The use of stents (slotted metal tubes) to provide an internal scaffolding of support to narrowings in the heart or blood vessels is called stent angioplasty. This technique is successful when the narrowing can be improved with a balloon catheter but does not stay open once the balloon is removed. The stent remains inside the body across the narrowing and holds it open. Although very effective they do not grow in children and a balloon procedure of the stent may need to be repeated. Stents could become narrow with ingrowth of tissue or clots within them and may need to be stretched again. They can fracture from repeated movements within the circulation (stent fractures) and require additional stents within the old ones ( stent-in-stent).

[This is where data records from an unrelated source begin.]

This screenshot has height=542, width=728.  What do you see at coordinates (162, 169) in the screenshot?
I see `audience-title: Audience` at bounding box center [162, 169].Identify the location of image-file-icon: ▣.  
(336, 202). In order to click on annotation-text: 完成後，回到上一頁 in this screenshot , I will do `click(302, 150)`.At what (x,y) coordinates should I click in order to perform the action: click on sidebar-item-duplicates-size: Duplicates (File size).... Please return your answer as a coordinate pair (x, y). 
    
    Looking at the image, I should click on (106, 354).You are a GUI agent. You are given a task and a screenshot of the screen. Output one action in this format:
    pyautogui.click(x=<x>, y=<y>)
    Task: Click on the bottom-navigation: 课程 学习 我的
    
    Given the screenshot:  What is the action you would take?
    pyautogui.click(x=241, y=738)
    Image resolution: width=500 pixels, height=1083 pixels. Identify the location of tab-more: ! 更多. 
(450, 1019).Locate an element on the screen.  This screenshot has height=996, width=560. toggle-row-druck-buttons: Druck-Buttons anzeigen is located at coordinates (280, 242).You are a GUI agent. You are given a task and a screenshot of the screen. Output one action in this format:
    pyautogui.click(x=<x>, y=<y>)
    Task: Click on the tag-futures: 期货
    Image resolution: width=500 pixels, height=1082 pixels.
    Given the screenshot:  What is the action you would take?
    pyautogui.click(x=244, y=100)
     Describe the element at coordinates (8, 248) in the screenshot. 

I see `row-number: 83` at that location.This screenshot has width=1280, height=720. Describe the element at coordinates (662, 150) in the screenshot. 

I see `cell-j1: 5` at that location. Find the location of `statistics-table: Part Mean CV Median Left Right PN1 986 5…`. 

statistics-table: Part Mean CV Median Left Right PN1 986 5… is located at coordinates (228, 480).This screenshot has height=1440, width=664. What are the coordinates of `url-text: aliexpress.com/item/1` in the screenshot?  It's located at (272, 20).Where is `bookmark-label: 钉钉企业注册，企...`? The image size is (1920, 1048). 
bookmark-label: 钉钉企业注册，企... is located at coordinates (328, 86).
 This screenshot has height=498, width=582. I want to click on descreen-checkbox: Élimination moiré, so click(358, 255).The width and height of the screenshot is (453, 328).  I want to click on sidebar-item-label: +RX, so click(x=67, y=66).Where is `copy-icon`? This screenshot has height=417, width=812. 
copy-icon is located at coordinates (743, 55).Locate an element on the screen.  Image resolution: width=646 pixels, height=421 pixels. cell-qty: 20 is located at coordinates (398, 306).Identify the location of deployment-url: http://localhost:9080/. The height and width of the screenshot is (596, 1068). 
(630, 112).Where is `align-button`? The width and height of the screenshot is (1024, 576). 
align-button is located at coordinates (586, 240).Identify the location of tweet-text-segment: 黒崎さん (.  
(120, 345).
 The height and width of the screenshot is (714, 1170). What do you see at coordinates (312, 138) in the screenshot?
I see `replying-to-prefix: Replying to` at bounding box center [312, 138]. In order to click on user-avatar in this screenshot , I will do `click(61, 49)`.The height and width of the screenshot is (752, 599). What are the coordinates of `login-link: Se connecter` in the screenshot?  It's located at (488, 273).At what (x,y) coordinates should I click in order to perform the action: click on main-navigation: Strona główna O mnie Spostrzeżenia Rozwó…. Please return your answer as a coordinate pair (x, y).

Holes in the heart (Atrial septal defect and ventricular septal defect) or outside the heart (Patent ductus arteriosus or PDA) can be closed with interventional catheterization. Dr Khambadkone performs these procedures in children and young adults. A device, called an occluder, is used to close holes in and outside the heart. These are made from a special alloy called Nitinol that allows the occluder to retain its shape and size once delivered into the heart through a small catheter. The devices are attached to a delivery cable that can be unscrewed once I am happy with the device size and its position in the hole. The devices hold in place with friction contact, and hence, using an appropriate sized device is crucial to avoid it moving out of position. Once held in place for a few hours ( PDA device) or overnight (ASD and VSD devices), they are usually secure and would not fall out with normal activities. The devices promote closure of the holes with their physical presence and formation of a clost within them to stop flow. This may take anything between a few hours to a few days depending upon various factors. For devices within the heart, patients are prescribed a medication (low dose Aspirin) to reduce clot formation, for a period of 6 months, following which the inner layers of the heart start growing over the device and the risk of clot formation reduces significantly. The devices don’t need to be changed with growth and the heart grows around it. Long term outcome of device closure of holes is very good.



This procedure uses cardiac catheterization to implant valves in the heart. Dr Khambadkone has been at the forefront of introducing this technique in Cardiology and was one of the first to implant heart valves and help set up these procedures in different parts of the world. The procedure involves inserting large tubes in to the circulation that allow delivery of heart valves that are mounted inside a large stent. The valves could be natural (made from veins of bulls or cows) or man-made (valve leaflets cut out from a layer covering mammalian hearts in horses or pigs) and are stitched inside the stents that are then delivered to the desired site in the heart. The use of this technique has brought out a remarkable advance in treating congenital heart disease by reducing the life time burden of heart valve surgery in many conditions. This technique does not work in all patients and initial investigations are required to assess whether it is feasible. The procedure is slightly longer than other interventional procedures and require the patients to stay in the hospital for one night. Recovery is quite quick and patients can get back to their daily activities within a couple of days. The catheter valves are as good as valves implanted by surgery, although no valve is perfect and these are more prone to infections and don’t last for a life time or grow with a patient. Also, this technique can be used to implant valves within previously implanted catheter or surgical valves.